On va aller les enregistrer. Chez les gens, sur place, une voiture à la fois. Pas des interviews marketing — des conversations. Ceux qui gardent, préparent, héritent, réparent. Le canon de la passion, écrit par ceux qui la font, pas par ceux qui la commentent.
Le format
Une conversation longue, posée, là où la voiture vit. On écoute plus qu'on ne demande. Ce qui compte, c'est ce qui se raconte quand le micro se fait oublier.
Ce qu'on cherche
Une voiture avec une histoire vraie — une transmission, une chasse, une main qui l'a tenue longtemps. Pas la plus chère.
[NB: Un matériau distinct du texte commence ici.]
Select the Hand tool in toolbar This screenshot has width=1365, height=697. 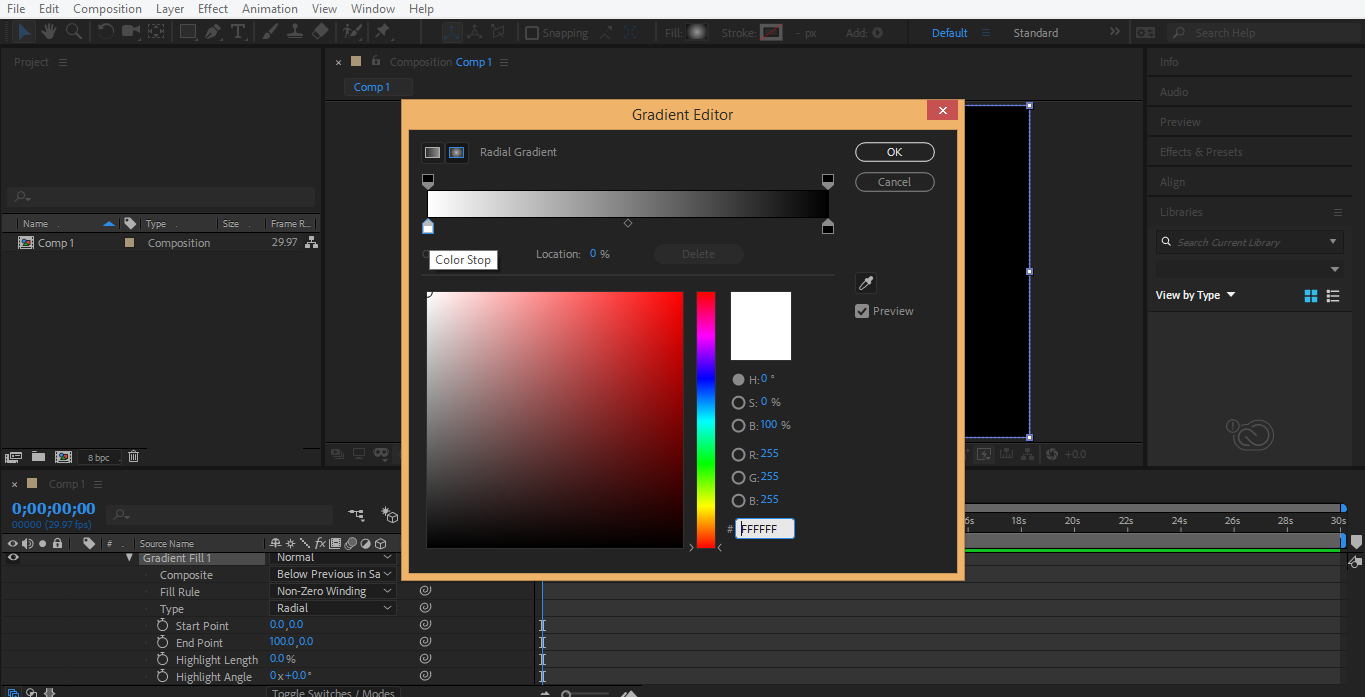click(x=48, y=32)
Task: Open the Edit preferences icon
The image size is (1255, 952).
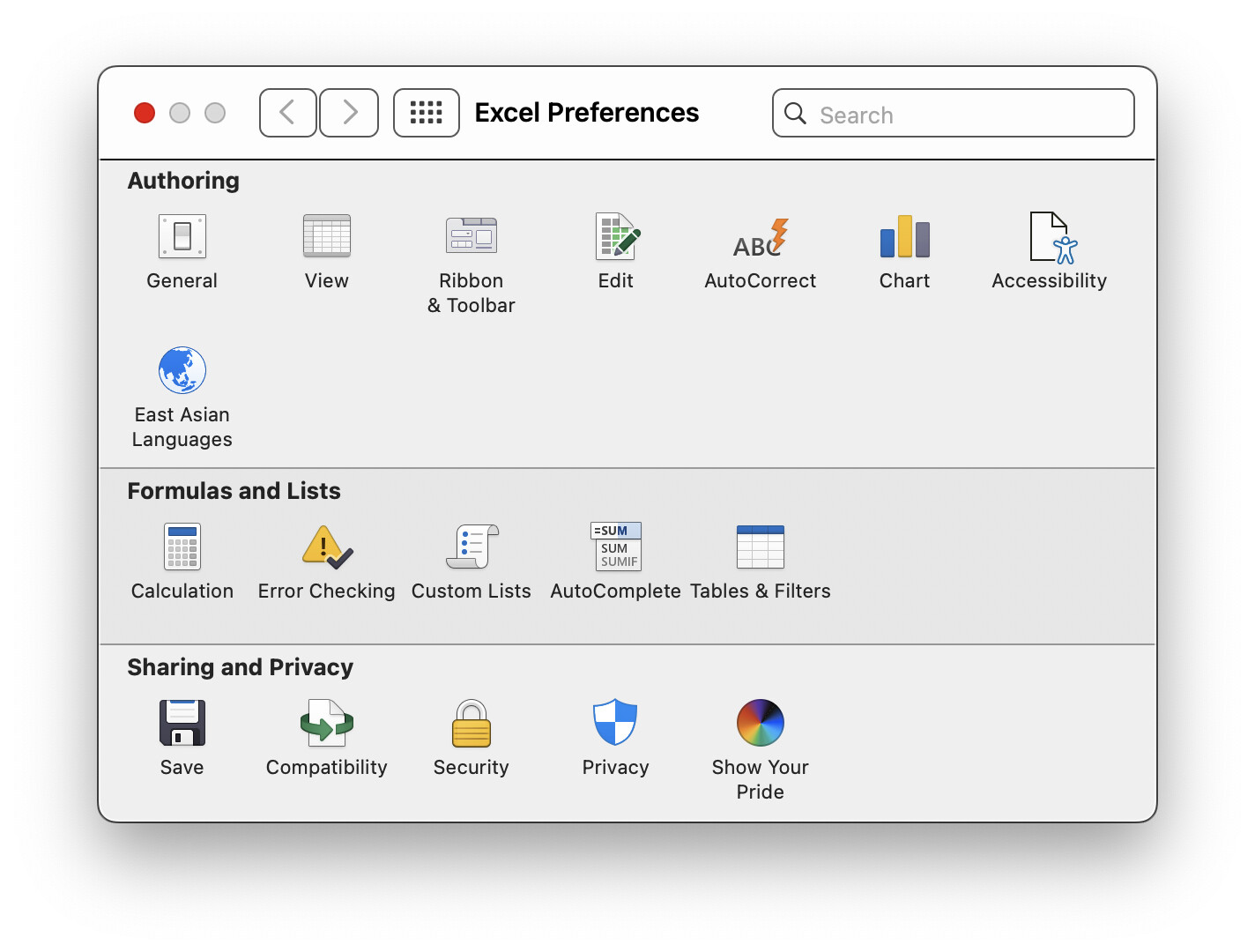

La plus racontable.
Où ça vit
Archivé au registre, en écoute libre. La voix rejoint la Mémoire écrite de la voiture — deux façons de garder la même histoire.
Les premières voix s'enregistrent après l'ouverture. On commence par la région, à la main, sans précipitation. Une série se construit une voiture à la fois.
Tu as une voiture qui mérite d'être racontée — la tienne, celle d'un ami, celle d'un atelier près de chez toi ? Dis-le. On viendra peut-être avec le micro.
La voix humaine, enregistrée, archivée — à ne pas confondre avec la lecture synthétique de l'app (elle, c'est de l'accessibilité). Ici, c'est quelqu'un qui parle.